Based on the matching principle of sku heat and roadway site distance, the step of selecting a target roadway from the first undetermined roadway may include: determining the second undetermined roadway according to the number of empty goods in each roadway in the first undetermined roadway and the number of first carriers; , the difference between the number of empty goods in the second to-be-determined roadway and the number of carriers corresponding to the cargo type of the first carrier is equal to 0 or equal to 1; Select the target roadway. This method of selecting the target lane can achieve that when different types of goods share the same lane, the types of goods on the lane are the least, thereby reducing the occurrence of obstacles to a certain extent.

Method 2: Determine the number of carriers corresponding to the cargo type of the first carrier according to the cargo information of the carriers dispatched to the target sub-bin within a specified time in the future. There are two more cases here:

(1) If the number of carriers corresponding to the cargo type of the first carrier is greater than or equal to the maximum value of the roadway depth of the target sub-bin, based on the principle of matching the SKU heat and the distance from the roadway site, select the roadway from the second type of roadway corresponding to the target sub-bin The single-hole empty roadway with the largest depth or the double-hole empty roadway with the largest depth is used as the target roadway.

For example, according to the cargo information of the carrier dispatched to the target sub-warehouse within a specified time in the future (such as 5 minutes), the determined number of carriers corresponding to the cargo type of the first carrier is m1, and the maximum value of the roadway depth of the target sub-bin is d, if m1>d, or m1=d, based on the matching principle of sku heat and roadway station distance, select the single-mouth empty roadway with the largest roadway depth or the double-mouth empty roadway with the largest roadway depth as the target roadway from the second type of roadway.

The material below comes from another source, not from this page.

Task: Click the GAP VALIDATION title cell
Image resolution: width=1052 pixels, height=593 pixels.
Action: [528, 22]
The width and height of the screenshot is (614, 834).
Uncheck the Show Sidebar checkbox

In view of the estimated number of carriers corresponding to a certain type of goods, a new roadway with the largest depth is opened as the target roadway. In this way, the target roadway will become the first type of subsequent carriers for this type of goods In the roadway, the subsequent carrier will be placed in the target roadway first, and the same kind of goods will be stored in a centralized manner to reduce the occupation and consumption of the roadway entrance.

(2) If the number of carriers corresponding to the cargo type of the first carrier is less than the maximum value of the aisle depth of the target sub-bin, select the third undetermined aisle from the second type of aisle; wherein, the aisles in the third undetermined aisle include double-port At least one of empty roadway, single-mouth empty roadway or double-mouth single-sku roadway, and the roadway depth of the undetermined roadway is greater than or equal to the number of carriers corresponding to the cargo type of the first carrier; based on the above-mentioned matching principle of sku heat and roadway station distance , select the roadway with the smallest roadway depth from the third undetermined roadway set as the target roadway.

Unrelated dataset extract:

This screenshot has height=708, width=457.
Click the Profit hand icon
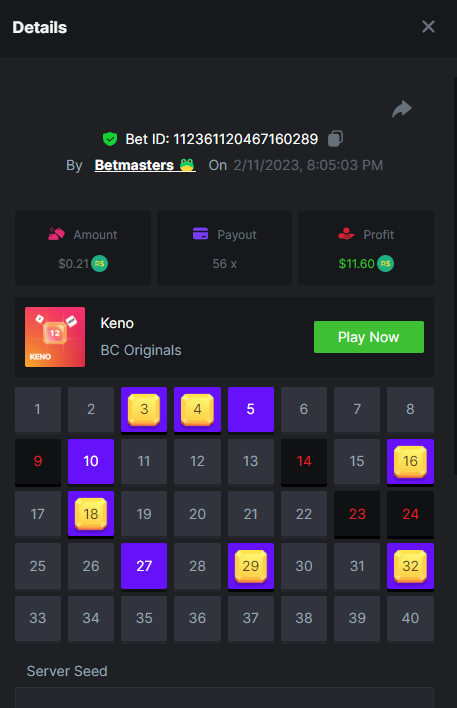[x=346, y=234]
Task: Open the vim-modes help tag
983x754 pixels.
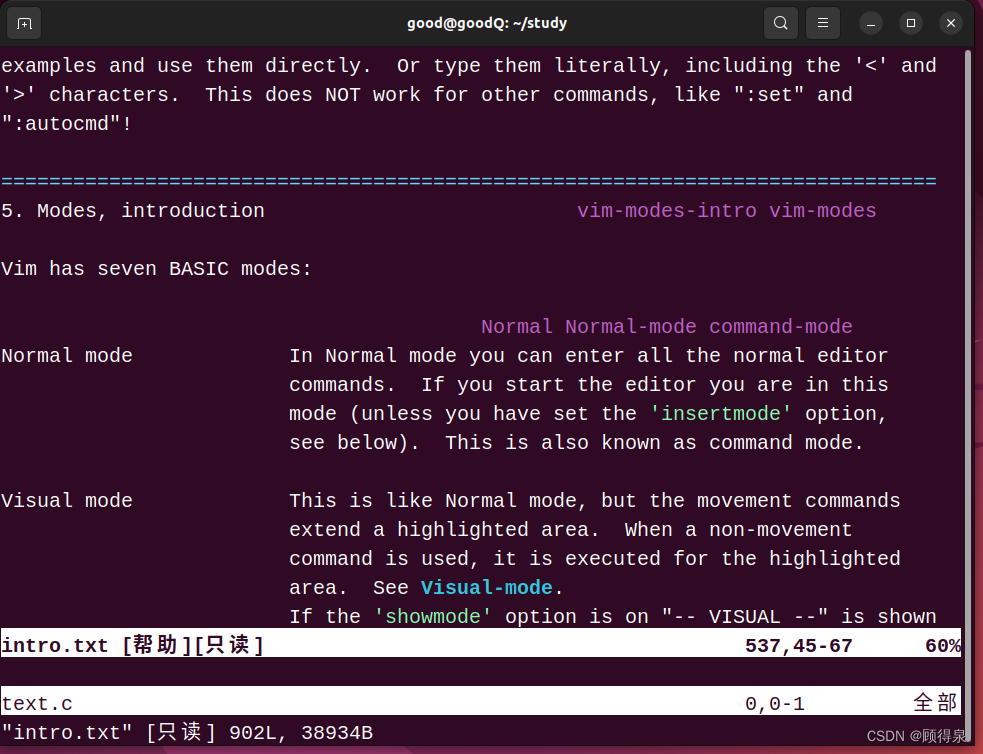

Continuing from the previous example, m1<d, select the roadway with d>m2 from the second type of roadway as the first undetermined roadway, and then select the roadway with the smallest roadway depth from the first undetermined roadway based on the matching principle of sku heat and roadway station distance as target lane.

In addition to the above-mentioned method of determining the target lane, considering that in some intensive storage, there are usually obstacles due to many types of goods, in order to minimize the impact caused by obstacles, this embodiment of the present invention optimizes this. The above-mentioned target-based The step of selecting the target aisle for the second type of aisle corresponding to the sub-warehouse also includes: if the total number of cargo types corresponding to the dense warehouse is greater than the set threshold, and the number of carriers corresponding to the cargo type of the first carrier is 1, according to the preset The priority selection order selects the laneway from the second type of laneway corresponding to the target sub-bin; based on the principle of matching the sku heat and the distance from the laneway site, select the laneway with the smallest laneway depth as the target laneway from the selected laneways. Among them, the order of priority selection is: double-exit empty aisle, double-exit aisle with two cargo types, single-exit aisle with one cargo type, single-exit empty aisle, double-exit single-sku aisle, and aisle with more than two cargo types. Under this priority selection order, double-entry empty aisles are selected first. If there are no double-entry empty aisles, then double-entry aisles with two cargo types are selected, and so on, until the target aisle is selected.

Based on the above selection method of the target roadway, the following is an example of a pallet as the carrier. Assume that the depth of the roadway is represented by m, the pallet that arrives at the target sub-warehouse is P1, and the goods on it are sku1. It is estimated that it will arrive at the target sub-warehouse within 10 minutes There are n pallets of sku1 in the pallet. Then the selection process of the target lane is as follows:

(1) Based on the first type of roadway mechanism

If the first type of aisle exists in the set of candidate aisles of the target sub-warehouse, that is, sku1 is stored in this aisle, and the adjacent position where sku1 is stored is empty, then the first type of aisle is preferentially selected as the target aisle, and the pallet P1 to In this adjacent location, if there are multiple first-type lanes, a target lane can be randomly selected, or the target lane can be selected from multiple first-type lanes based on the above-mentioned matching principle of sku heat and laneway site distance.

In this example, based on the above-mentioned matching principle of sku heat and roadway site distance, the roadway whose normalized roadway distance value is close to the measured value of sku heat of P1 is specifically selected as the target roadway.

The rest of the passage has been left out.